Dans cet essai, je me propose de poursuivre le développement des consi­dérations que j'avais esquissées dans Au-delà du principe du plaisir, en obser­vant à leur égard la même attitude de curiosité bienveillante qui m'avait guidée, ainsi que je l'ai dit, lorsque j'écrivais ce dernier essai. Je reprends donc les mêmes idées, en les attachant à divers faits fournis par l'observation psychanalytique ; et je cherche à tirer de cette association entre les idées et les faits de nouvelles conclusions, sans toutefois recourir à de nouveaux emprunts à la biologie. Il en résulte que je reste ici plus près de la psychanalyse que dans Au-delà. Aussi, cet essai porte-t-il plutôt le caractère d'une synthèse que celui d'une spéculation et semble se poser un but assez élevé. Je me rends cependant compte qu'il ne va pas au-delà de certaines constatations très rudi­mentaires et j'accepte à l'avance le reproche qu'on pourrait m'adresser sur ce point.

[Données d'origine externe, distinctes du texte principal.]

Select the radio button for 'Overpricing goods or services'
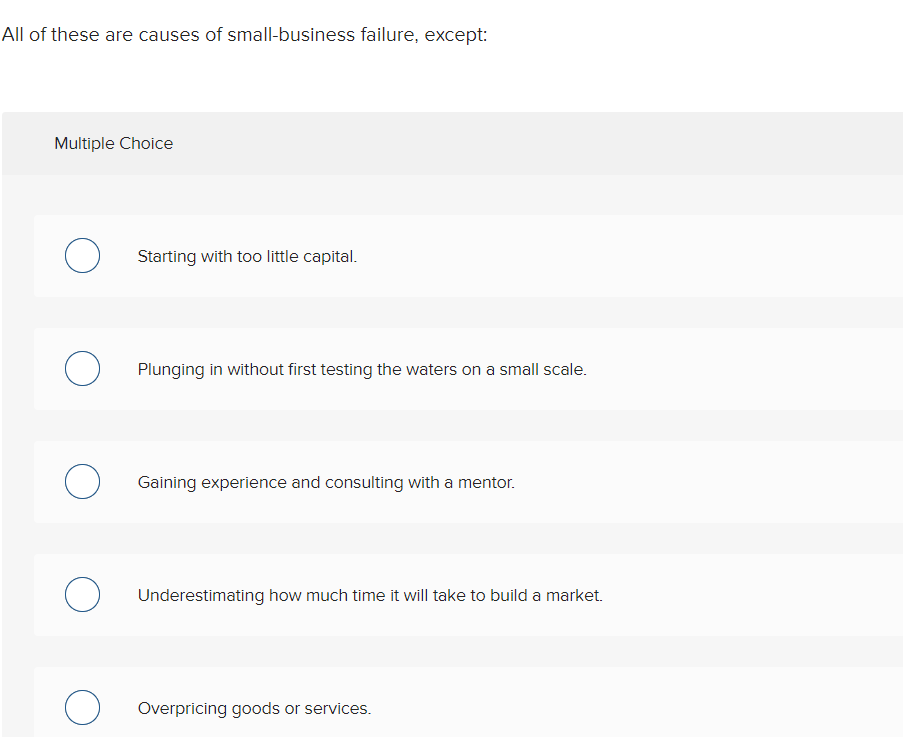The height and width of the screenshot is (752, 903). coord(82,707)
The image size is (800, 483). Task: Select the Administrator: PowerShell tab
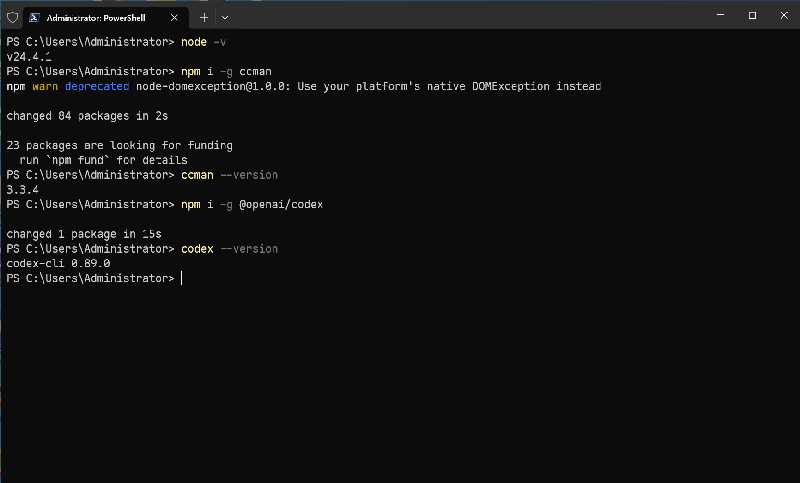point(95,17)
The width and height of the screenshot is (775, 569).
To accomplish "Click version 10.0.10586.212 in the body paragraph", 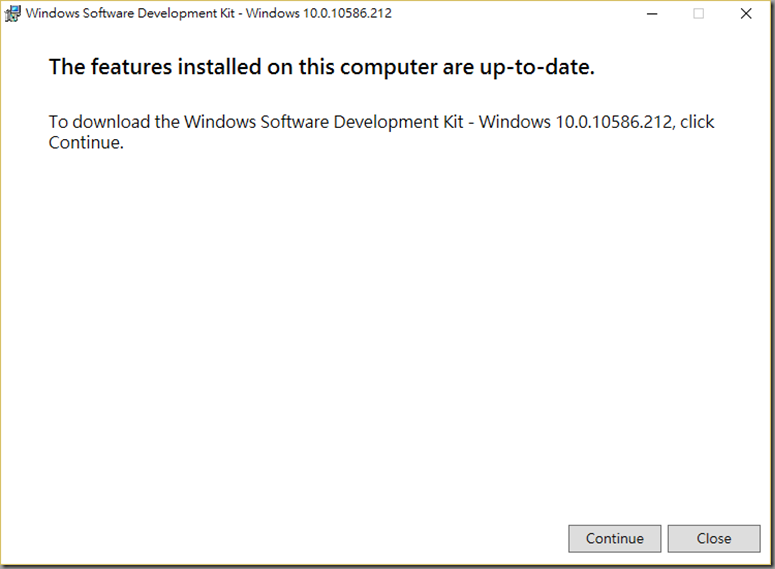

Il n'en reste pas moins que je touche ici à des questions qui n'ont pas encore fait l'objet d'une élaboration psychanalytique et que je suis obligé de m'occuper de certaines théories qui ont été formulées par des auteurs non-psychnalystes, ou par des psychanalystes ayant rompu avec la psychanalyse. Tout en étant disposé à toujours reconnaître ce que je dois à d'autres tra­vailleurs, je dois cependant déclarer que, dans ce cas particulier, je ne me sens redevable à personne de quoi que ce soit. Sil est des questions dont la psy­chanalyse ne s'est pas encore occupée, il faut en chercher la cause, non dans un parti-pris ou dans une attitude délibérément négative à l'égard de ces ques­tions, mais dans le fait que le chemin qu'elle avait suivi jusqu'à présent ne l'avait pas encore mise en leur présence. Et aujourd'hui qu'elle est enfin arrivée à ce point, ces questions se présentent à elle sous un aspect qui diffère de celui sous lequel elles se présentent aux autres.